● Set problem
Transcribe the lines below without changes, from the line with "Click the blank white header area beside logo" up to and including the line with "point(250,304)".

....................

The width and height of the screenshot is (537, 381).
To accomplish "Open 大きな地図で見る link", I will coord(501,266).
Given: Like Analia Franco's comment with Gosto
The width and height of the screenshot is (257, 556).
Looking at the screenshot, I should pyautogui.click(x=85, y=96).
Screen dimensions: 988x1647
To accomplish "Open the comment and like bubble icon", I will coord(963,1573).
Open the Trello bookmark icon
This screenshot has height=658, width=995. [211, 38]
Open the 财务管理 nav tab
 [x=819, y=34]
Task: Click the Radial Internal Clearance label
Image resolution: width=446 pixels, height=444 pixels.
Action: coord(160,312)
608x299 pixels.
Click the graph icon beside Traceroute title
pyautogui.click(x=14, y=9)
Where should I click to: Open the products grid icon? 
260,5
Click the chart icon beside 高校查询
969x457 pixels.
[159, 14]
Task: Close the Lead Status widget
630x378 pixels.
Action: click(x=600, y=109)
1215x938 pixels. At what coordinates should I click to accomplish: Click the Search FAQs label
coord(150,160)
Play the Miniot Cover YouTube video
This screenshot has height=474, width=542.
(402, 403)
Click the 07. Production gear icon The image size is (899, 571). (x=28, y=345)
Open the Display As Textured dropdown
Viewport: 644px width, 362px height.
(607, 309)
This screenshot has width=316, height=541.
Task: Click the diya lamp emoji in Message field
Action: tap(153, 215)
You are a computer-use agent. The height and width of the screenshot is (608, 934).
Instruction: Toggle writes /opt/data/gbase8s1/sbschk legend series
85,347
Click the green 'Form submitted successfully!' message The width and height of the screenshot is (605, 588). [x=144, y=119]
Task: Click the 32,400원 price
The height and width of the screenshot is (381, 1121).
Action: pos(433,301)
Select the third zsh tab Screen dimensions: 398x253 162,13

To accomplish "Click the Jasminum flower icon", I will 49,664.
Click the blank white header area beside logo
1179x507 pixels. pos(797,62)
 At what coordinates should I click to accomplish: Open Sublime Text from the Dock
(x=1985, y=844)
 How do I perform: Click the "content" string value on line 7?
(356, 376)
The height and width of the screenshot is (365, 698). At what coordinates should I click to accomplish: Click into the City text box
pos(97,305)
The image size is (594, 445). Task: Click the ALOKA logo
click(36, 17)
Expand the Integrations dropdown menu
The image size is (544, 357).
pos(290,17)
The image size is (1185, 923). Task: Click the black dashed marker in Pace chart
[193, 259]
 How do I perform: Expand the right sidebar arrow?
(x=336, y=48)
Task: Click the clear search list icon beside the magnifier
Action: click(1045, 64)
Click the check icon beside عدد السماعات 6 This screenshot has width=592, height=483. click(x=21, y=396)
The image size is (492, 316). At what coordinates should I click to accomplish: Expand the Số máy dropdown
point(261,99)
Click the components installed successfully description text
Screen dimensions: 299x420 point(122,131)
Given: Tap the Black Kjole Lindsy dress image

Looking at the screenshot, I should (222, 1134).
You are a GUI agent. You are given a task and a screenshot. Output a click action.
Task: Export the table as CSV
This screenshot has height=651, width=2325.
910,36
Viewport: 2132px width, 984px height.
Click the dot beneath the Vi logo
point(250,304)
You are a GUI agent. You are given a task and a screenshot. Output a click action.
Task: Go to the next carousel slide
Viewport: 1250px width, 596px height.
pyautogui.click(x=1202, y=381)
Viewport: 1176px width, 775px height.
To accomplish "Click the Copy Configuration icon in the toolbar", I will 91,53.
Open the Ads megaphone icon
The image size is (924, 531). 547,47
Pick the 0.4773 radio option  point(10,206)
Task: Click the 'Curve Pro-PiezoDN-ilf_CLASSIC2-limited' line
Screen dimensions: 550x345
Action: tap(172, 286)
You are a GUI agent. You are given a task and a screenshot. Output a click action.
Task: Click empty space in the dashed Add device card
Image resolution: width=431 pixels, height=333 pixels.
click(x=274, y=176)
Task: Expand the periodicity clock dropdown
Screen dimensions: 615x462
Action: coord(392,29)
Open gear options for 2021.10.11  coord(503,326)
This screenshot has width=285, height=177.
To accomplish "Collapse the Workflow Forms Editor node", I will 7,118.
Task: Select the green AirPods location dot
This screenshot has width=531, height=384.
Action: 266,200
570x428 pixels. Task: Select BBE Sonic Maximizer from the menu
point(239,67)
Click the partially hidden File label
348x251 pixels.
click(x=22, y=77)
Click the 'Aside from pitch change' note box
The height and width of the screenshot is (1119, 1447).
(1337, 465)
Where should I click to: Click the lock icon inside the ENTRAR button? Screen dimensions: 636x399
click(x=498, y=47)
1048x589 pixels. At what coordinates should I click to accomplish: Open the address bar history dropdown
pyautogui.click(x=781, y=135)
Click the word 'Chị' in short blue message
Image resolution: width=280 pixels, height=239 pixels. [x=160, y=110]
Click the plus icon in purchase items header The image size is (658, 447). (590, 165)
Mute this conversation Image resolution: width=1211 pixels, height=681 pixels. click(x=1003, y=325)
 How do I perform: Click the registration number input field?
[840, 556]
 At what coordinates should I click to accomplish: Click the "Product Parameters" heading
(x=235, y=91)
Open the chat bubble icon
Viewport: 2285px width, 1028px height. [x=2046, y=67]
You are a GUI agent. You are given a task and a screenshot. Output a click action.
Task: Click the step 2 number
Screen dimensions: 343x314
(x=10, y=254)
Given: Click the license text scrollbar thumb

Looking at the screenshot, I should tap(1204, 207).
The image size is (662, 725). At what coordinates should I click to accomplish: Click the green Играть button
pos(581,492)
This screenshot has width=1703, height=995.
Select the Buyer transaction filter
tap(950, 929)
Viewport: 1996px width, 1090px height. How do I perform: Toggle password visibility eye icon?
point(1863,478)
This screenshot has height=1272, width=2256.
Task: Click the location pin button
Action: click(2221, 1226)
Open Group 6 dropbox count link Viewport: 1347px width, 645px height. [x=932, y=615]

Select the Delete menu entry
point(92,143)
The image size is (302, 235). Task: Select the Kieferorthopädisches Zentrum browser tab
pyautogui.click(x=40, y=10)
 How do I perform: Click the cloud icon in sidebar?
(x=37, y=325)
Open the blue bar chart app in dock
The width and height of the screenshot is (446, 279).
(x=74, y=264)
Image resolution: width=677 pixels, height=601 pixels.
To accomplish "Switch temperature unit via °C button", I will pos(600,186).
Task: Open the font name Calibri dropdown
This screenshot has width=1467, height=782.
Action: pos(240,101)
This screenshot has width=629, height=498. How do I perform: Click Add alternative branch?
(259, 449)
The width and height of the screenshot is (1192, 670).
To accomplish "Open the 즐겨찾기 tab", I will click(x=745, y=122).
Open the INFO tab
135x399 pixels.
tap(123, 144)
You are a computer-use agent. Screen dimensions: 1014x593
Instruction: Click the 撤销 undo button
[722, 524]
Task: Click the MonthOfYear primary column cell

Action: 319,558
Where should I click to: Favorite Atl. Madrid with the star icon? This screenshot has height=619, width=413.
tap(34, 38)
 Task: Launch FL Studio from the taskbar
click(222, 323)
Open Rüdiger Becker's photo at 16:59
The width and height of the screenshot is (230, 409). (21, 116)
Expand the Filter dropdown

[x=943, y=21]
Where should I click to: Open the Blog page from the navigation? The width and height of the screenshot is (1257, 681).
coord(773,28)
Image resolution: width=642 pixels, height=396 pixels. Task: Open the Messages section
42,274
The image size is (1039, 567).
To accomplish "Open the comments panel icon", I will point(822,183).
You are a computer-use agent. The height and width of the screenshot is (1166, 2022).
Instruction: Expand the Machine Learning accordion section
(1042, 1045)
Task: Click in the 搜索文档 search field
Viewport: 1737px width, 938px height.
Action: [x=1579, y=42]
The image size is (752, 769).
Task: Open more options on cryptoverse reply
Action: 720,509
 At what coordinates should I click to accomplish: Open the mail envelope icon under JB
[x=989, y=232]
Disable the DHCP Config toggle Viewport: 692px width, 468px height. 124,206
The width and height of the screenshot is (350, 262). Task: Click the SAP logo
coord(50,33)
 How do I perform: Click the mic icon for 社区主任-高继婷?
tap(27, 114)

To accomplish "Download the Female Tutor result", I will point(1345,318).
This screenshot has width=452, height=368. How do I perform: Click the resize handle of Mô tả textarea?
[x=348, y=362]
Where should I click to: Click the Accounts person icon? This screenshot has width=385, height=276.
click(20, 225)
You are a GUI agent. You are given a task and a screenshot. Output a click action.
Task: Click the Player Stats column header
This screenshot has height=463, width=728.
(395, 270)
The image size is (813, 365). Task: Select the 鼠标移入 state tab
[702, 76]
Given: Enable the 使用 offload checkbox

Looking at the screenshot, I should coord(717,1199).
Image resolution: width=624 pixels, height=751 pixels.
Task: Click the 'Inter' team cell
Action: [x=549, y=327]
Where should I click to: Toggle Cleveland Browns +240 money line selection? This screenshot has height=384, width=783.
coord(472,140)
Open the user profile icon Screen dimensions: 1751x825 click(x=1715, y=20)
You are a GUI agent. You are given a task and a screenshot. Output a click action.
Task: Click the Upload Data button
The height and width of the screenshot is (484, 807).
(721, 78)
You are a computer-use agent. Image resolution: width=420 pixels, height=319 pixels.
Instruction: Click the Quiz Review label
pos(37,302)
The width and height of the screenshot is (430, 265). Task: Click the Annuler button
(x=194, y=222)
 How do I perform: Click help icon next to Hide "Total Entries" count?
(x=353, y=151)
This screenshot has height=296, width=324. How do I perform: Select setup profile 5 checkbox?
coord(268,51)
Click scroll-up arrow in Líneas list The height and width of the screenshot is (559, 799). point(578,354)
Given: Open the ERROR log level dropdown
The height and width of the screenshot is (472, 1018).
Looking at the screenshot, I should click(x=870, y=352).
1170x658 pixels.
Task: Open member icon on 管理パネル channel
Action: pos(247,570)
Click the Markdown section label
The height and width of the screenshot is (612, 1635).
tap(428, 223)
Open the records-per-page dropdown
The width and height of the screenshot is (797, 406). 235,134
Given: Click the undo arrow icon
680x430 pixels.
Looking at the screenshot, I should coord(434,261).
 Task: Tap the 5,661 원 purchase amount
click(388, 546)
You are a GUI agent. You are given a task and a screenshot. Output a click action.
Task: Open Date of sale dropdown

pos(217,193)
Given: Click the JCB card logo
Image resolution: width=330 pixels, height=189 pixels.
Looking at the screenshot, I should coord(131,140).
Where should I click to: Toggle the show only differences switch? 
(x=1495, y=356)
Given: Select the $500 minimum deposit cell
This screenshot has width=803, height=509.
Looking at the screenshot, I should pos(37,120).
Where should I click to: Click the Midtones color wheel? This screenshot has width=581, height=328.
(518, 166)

....................

● Exercise response
Click the blank white header area beside logo
1179x507 pixels. pos(797,62)
 At what coordinates should I click to accomplish: Open Sublime Text from the Dock
(x=1985, y=844)
 How do I perform: Click the "content" string value on line 7?
(356, 376)
The height and width of the screenshot is (365, 698). At what coordinates should I click to accomplish: Click into the City text box
pos(97,305)
The image size is (594, 445). Task: Click the ALOKA logo
click(36, 17)
Expand the Integrations dropdown menu
The image size is (544, 357).
pos(290,17)
The image size is (1185, 923). Task: Click the black dashed marker in Pace chart
[193, 259]
 How do I perform: Expand the right sidebar arrow?
(x=336, y=48)
Task: Click the clear search list icon beside the magnifier
Action: click(1045, 64)
Click the check icon beside عدد السماعات 6 This screenshot has width=592, height=483. click(x=21, y=396)
The image size is (492, 316). At what coordinates should I click to accomplish: Expand the Số máy dropdown
point(261,99)
Click the components installed successfully description text
Screen dimensions: 299x420 point(122,131)
Given: Tap the Black Kjole Lindsy dress image

Looking at the screenshot, I should (222, 1134).
You are a GUI agent. You are given a task and a screenshot. Output a click action.
Task: Export the table as CSV
This screenshot has height=651, width=2325.
910,36
Viewport: 2132px width, 984px height.
Click the dot beneath the Vi logo
point(250,304)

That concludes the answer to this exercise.